A God in the Shed – J-F. Dubeau, 2017.
The serial killer who has tormented the outwardly bucolic Canadian village of Saint-Ferdinand has been captured at last.
He is a gentle, mad old man who has been storing the victims’ bodies in old refrigerators and their eyes…elsewhere. More horrifying? He has been protecting the village from something even worse than himself.
Enter young Venus, a village outsider and daughter of hippies (to her mortification), who inadvertently captures and imprisons a god in her backyard garden shed.
The god is not a nice god. It brings to mind Lovecraftian comparisons: its medium of artistic expression, for example, is gore. Many grisly events ensue.

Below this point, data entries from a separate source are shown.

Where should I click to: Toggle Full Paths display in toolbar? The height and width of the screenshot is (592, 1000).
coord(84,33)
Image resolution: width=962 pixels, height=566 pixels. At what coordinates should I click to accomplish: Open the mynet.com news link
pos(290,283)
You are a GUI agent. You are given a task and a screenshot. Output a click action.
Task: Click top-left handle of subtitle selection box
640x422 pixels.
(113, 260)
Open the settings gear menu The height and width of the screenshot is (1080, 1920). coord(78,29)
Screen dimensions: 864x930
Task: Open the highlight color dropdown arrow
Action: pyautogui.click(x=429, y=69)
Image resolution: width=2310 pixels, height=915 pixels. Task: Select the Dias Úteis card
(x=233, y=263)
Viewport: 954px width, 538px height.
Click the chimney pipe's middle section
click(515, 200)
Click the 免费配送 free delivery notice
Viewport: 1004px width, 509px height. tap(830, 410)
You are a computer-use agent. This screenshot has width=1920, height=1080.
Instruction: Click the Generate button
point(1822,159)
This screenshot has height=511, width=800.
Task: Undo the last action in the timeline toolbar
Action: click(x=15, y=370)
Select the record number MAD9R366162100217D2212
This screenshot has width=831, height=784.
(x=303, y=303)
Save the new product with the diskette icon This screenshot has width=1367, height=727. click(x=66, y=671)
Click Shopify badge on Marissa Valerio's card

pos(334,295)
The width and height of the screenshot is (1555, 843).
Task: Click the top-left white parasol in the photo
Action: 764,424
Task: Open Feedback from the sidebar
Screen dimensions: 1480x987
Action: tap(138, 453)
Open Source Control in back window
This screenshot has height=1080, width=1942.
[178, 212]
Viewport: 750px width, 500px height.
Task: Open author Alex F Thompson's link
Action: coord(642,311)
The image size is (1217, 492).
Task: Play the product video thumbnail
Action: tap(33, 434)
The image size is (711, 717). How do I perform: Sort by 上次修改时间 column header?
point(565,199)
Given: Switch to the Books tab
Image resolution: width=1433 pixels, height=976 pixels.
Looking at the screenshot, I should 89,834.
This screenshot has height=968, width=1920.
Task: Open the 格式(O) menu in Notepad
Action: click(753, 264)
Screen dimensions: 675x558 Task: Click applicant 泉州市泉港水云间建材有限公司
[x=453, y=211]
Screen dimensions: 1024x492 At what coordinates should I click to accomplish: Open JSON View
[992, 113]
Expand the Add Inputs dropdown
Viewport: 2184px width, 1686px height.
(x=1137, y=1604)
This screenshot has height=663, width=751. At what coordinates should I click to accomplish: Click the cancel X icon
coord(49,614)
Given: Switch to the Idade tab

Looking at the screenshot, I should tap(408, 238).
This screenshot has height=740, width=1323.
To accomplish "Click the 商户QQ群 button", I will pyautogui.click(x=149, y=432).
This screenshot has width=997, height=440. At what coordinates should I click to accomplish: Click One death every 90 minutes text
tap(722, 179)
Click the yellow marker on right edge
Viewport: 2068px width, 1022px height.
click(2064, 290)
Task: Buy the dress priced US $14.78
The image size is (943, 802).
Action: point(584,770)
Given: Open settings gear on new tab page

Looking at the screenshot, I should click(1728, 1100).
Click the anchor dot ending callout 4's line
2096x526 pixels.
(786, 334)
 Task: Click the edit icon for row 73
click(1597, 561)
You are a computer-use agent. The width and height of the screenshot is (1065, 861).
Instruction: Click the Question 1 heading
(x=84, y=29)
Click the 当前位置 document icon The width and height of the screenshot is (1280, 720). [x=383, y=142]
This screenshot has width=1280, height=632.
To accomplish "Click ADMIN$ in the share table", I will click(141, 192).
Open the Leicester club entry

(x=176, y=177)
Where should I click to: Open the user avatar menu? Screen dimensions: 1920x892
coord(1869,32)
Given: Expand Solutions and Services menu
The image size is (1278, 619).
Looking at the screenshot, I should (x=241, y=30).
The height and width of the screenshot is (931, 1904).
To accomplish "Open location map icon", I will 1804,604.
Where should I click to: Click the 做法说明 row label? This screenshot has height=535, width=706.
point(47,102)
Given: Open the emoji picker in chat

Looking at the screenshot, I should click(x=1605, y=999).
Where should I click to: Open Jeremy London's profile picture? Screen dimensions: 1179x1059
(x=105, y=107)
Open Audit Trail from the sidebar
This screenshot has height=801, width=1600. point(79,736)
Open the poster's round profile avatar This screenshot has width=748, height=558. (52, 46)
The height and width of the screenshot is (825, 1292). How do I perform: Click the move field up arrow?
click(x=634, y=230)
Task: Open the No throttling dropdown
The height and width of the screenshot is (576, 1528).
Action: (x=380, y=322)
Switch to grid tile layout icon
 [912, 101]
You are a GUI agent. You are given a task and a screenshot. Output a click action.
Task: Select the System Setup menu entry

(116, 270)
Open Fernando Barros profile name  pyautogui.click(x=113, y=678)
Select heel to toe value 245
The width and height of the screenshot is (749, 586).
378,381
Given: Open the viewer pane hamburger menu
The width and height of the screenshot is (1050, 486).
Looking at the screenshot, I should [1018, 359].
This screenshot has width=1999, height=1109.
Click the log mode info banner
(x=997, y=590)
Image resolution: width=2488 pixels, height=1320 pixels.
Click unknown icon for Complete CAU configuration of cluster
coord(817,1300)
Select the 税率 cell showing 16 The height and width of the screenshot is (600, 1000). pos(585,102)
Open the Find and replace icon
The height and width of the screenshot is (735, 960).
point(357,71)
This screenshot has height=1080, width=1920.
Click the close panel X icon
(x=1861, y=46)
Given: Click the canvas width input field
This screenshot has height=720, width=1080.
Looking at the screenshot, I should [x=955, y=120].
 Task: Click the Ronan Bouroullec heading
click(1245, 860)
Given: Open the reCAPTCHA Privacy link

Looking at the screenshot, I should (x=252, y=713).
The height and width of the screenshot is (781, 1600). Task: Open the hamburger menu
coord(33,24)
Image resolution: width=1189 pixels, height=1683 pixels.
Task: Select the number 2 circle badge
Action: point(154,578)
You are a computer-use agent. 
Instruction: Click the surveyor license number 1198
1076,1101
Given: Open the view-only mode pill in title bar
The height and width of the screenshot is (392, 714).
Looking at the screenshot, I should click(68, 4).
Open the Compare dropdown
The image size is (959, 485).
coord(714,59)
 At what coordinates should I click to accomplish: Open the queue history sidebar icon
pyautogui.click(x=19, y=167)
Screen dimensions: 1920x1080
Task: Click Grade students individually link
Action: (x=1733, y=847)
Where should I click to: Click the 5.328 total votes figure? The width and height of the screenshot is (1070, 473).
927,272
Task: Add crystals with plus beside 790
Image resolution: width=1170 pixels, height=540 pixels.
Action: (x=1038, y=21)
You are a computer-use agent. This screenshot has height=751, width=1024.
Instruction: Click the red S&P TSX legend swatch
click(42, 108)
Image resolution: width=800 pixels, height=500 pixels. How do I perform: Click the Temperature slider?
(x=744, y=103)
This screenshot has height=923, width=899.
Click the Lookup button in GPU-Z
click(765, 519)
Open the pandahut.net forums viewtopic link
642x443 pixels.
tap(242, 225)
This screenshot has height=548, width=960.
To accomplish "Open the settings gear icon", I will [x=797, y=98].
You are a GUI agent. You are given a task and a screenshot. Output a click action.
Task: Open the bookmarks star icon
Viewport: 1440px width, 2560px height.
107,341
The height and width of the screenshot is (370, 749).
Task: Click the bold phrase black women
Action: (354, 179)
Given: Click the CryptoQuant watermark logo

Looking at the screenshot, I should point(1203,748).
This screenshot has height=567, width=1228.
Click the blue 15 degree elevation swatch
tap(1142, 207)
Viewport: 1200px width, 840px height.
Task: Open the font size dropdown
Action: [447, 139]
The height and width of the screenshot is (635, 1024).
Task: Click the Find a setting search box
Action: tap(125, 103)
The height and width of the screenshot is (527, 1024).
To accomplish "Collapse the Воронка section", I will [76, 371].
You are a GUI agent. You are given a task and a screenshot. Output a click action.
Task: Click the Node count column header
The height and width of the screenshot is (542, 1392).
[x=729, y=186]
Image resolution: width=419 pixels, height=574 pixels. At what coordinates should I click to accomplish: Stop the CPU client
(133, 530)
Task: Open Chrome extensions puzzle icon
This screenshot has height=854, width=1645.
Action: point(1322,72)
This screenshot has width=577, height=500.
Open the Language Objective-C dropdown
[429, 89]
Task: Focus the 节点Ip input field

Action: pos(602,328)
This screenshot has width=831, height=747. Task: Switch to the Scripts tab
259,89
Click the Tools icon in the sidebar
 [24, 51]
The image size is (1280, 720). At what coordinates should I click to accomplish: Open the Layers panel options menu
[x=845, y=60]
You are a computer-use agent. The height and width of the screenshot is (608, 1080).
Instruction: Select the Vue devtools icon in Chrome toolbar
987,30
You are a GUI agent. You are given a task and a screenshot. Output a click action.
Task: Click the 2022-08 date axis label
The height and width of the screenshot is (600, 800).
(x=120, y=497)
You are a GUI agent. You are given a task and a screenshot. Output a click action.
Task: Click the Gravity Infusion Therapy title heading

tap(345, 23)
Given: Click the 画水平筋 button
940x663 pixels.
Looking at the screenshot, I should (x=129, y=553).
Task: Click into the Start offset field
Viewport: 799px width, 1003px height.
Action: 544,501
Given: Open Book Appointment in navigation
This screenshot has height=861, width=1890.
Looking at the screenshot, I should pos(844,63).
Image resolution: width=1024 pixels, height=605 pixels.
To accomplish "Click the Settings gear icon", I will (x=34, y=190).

A God in the Shed is hypnotic. You are lured into the narrative with snippets of village secrets, hints of arcane magic, and whispers of greedy, cabalistic societies.
Chapters shift between different characters’ perspectives, intensifying suspense and horror as pieces of the story fall together (in more figurative ways than one). Heroes become obsessed. Teens are trapped by the transgressions of their elders.
Complementing its flashes of darkly impish humor, the book raises deep questions about the nature of free will versus fate. The relationship between magic and science. Secrets of the afterlife and the nature of gods.
One word of caution: this is what I would call a “wet” book: it has a lot of sticky, bloody, imagery. Not to the extent of Nick Cutter’s Little Heaven, but it will leave us sensitive types with a few images we can’t unsee. Do not, however, let this deter you from the story. Fortify yourself and take the risk. A God in the Shed is a strange, compelling book. You won’t regret it.